Here’s another way to think about it. The total number of unwanted births is equal to the number of unwanted conceptions times the fraction of women who don’t abort those unwanted pregnancies. Let’s assume that a woman who has conceived an unwanted pregnancy is equally likely to get an abortion in the 1990s or the 1970s, but that because of fear of AIDS, people use condoms and have fewer unwanted conceptions. With fewer unwanted conceptions, there will be both fewer abortions and fewer unwanted births. In that case, lower 1990s abortions are a harbinger of future crime reductions, not future crime increases.

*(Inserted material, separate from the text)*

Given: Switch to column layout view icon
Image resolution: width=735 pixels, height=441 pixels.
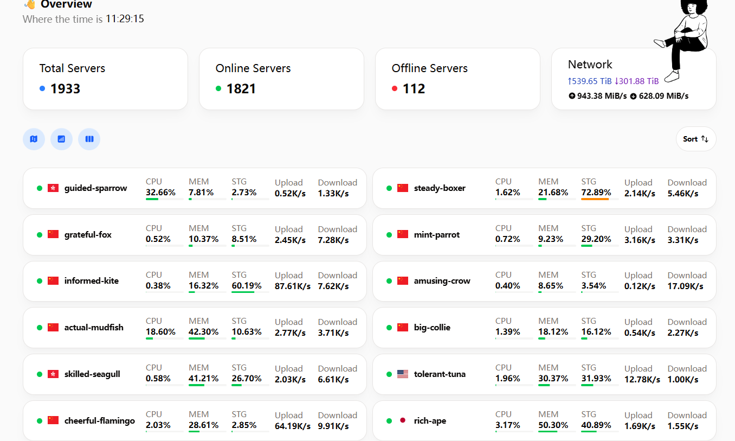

The only argument one could make for declining abortions in the 1990s leading to rising crime rates down the road would be if you think that various abortion restrictions like the Hyde Amendment, protests outside Planned Parenthood, etc. substantially raised the costs of getting an abortion. That may be true, but my sense is that most people who studied it don’t think these factors had such a big impact.
Along with Lars Lefgren, my former student now at BYU, I was writing a paper that made this point formally. Somewhere along the way got sidetracked and never finished it. We probably should because I am certain that before long someone who doesn’t understand the point will follow exactly the line of argument Steve Sailer put forth, not find a negative relationship between abortion and crime for kids born in the 1990s, and erroneously state that it invalidates the arguments Donohue and I made about the 1970s.